[ACTIVITY] Copy all lines holding the word "will" from the entries.

*** THE RECORDS ***

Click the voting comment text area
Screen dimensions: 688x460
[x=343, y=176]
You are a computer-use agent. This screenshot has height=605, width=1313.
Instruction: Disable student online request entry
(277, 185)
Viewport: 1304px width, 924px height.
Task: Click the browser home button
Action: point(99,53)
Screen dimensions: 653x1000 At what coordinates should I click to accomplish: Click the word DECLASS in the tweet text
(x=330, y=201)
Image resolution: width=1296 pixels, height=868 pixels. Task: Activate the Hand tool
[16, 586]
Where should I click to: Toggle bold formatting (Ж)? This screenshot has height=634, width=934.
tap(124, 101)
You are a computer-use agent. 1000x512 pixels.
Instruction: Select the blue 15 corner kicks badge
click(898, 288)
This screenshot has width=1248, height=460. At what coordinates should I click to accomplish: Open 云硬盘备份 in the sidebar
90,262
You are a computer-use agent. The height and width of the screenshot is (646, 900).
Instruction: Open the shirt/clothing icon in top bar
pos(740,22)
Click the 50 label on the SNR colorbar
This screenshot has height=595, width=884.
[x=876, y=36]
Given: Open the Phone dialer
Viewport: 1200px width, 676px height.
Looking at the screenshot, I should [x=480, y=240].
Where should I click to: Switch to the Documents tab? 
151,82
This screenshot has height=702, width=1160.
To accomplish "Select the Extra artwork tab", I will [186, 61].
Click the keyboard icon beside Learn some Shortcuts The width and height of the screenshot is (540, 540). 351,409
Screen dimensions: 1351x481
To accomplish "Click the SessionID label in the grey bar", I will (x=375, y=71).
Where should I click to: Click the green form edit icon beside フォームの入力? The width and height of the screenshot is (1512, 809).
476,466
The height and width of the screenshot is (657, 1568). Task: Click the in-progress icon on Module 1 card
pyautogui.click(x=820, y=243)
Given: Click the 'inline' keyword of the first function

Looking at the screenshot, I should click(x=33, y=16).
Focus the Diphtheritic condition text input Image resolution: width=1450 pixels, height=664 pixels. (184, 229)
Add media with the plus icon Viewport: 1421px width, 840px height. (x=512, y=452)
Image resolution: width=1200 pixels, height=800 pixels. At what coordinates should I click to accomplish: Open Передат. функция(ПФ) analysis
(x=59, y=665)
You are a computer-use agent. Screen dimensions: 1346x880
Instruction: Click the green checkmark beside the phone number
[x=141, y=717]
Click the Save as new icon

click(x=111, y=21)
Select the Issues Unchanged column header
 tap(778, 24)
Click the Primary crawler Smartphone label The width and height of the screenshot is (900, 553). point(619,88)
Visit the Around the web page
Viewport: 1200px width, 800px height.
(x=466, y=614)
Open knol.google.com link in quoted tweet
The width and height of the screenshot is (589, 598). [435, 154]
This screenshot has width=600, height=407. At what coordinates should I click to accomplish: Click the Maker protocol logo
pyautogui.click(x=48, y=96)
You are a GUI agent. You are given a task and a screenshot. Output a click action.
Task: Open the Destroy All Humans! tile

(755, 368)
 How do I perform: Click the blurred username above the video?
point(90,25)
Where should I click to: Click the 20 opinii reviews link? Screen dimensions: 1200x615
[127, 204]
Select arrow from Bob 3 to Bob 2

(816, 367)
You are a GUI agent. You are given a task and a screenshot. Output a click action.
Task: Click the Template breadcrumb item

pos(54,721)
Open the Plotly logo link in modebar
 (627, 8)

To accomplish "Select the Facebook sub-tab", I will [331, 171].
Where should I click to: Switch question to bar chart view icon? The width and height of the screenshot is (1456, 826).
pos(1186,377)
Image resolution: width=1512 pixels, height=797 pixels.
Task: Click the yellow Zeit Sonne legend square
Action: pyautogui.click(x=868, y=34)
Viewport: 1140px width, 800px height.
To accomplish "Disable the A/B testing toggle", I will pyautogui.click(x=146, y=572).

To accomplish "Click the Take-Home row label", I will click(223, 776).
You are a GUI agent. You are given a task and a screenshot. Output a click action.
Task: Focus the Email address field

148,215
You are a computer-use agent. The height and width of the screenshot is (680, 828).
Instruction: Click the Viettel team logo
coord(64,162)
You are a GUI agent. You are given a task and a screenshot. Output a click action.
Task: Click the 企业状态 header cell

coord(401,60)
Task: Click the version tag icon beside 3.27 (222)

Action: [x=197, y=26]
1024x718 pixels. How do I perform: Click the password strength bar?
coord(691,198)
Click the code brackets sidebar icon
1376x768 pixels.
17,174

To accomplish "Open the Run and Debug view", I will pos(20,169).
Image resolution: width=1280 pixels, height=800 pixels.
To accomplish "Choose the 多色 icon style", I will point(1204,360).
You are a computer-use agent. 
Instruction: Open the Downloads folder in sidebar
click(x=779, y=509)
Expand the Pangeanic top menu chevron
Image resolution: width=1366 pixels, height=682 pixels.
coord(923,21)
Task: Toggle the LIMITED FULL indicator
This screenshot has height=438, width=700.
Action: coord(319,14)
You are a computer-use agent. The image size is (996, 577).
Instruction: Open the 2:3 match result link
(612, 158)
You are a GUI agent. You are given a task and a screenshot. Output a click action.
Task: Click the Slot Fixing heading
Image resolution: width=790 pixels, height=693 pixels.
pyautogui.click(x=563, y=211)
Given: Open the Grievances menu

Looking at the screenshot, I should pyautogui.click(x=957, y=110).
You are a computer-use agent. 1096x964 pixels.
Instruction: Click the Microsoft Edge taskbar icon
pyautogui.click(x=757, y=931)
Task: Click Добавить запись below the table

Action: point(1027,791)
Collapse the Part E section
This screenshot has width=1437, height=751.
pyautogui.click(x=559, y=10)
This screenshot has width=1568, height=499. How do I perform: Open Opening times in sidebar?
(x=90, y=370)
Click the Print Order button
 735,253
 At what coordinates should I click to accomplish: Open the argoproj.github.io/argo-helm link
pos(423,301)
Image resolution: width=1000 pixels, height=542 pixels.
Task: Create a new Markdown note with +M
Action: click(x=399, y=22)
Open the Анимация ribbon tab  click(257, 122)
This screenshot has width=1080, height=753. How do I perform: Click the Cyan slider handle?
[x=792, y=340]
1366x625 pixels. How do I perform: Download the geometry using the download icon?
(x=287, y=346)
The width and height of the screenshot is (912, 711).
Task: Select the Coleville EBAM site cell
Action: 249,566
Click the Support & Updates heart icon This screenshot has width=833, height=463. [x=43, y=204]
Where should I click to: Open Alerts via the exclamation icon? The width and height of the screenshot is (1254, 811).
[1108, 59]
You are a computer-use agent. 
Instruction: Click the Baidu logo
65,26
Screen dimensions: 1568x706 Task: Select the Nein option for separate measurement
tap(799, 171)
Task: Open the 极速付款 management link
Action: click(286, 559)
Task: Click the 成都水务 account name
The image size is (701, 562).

*** End of THE RECORDS ***

[TASK OUTPUT]
To accomplish "Select the Extra artwork tab", I will [186, 61].
To accomplish "Click the SessionID label in the grey bar", I will (x=375, y=71).
To accomplish "Select the Facebook sub-tab", I will [331, 171].
To accomplish "Disable the A/B testing toggle", I will pyautogui.click(x=146, y=572).
To accomplish "Click the Take-Home row label", I will click(223, 776).
To accomplish "Open the Run and Debug view", I will pos(20,169).
To accomplish "Choose the 多色 icon style", I will point(1204,360).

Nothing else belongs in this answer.